Technology and the new tongues of freedom
Digital platforms are emerging as modern tools for linguistic independence. From YouTube tutorials in tribal languages to Santali Wikipedia pages, speakers are reclaiming space online.
The introduction of Unicode scripts and regional language keyboards has allowed communities to document literature and folk songs more widely. “For the first time, smaller languages can bypass traditional publishing barriers,” said Dr Raghavan. “Digital literacy is now a form of linguistic freedom.”
Examples include Santali gaining script support on Google Input Tools and Kumaoni and Garhwali creators running social media poetry circles to encourage youth participation.
Freedom to translate, not just speak
The right to language also extends to the right to translate, allowing ideas to move across linguistic boundaries. In recent years, Indian publishing has seen a surge in translations from Tamil, Malayalam, Assamese and Marathi into English.
“Translation is the bridge between visibility and survival,” said Manisha Varrier, literary translator. “When regional stories are translated, they don’t just reach new readers; they assert the legitimacy of the language itself.”
This trend has helped regional literature gain national and international recognition, reinforcing the idea that linguistic diversity is cultural wealth, not fragmentation.
Global lessons in linguistic freedom
Around the world, language has played a central role in post-colonial and cultural liberation movements.

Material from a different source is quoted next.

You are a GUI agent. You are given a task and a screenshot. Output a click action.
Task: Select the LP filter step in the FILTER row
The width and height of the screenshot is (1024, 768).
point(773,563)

• In Wales, bilingual education and Welsh-language media helped reverse decades of decline.
• In New Zealand, Māori immersion schools known as Kohanga Reo led to a generation of fluent speakers.
• In South Africa, recognising 11 official languages became part of rebuilding equality after apartheid.
Each example reflects the same principle: that freedom includes the ability to express reality in one’s own words.
The road ahead
On this World Freedom Day, the focus on linguistic rights adds a vital layer to the global conversation on liberty. True freedom is not limited to borders or constitutions; it begins in the vocabulary through which people name their world.
As Dr Meera Raghavan observed, “When a language dies, a way of seeing the world dies with it. Protecting it is not nostalgia, it’s the protection of freedom itself.”
India’s challenge, then, lies not only in preserving democracy but in preserving the words through which democracy speaks.